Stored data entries
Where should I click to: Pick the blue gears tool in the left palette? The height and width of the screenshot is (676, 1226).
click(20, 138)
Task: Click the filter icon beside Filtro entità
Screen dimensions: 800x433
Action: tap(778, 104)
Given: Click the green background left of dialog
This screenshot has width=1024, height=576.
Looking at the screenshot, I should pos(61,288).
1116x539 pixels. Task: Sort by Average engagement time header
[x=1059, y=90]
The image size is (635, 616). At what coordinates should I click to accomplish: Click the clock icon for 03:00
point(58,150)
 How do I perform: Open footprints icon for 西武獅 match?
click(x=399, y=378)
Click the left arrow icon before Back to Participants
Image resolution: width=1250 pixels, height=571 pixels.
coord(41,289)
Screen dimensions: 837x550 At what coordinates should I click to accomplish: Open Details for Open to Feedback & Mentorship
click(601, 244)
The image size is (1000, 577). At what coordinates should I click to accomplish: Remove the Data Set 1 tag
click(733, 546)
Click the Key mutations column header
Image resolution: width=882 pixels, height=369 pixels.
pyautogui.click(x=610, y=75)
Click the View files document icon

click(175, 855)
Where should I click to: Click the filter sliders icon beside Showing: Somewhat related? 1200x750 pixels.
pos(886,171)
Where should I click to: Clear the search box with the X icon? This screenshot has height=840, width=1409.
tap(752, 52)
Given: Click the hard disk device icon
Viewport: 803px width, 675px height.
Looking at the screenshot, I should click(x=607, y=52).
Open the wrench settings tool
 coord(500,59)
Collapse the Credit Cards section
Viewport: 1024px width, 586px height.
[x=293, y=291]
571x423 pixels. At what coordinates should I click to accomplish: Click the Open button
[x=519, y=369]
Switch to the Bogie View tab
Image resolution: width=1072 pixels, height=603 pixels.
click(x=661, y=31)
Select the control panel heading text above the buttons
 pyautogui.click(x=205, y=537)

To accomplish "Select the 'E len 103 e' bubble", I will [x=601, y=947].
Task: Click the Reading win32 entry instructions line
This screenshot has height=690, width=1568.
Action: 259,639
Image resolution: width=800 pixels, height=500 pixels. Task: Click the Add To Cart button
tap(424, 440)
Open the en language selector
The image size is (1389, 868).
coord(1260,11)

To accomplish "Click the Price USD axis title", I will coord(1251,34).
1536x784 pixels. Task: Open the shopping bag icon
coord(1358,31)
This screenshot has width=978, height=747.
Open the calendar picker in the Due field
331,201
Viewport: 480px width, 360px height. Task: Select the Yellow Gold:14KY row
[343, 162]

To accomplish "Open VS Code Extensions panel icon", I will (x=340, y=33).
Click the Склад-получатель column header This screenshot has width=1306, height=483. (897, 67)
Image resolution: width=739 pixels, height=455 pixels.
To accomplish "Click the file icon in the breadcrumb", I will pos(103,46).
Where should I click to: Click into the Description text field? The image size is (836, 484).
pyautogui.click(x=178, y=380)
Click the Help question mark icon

**ASSIGNED TASK:** Say the number of lines above that include "Given", and only that.

**SOLUTION TO THIS PROBLEM:** 2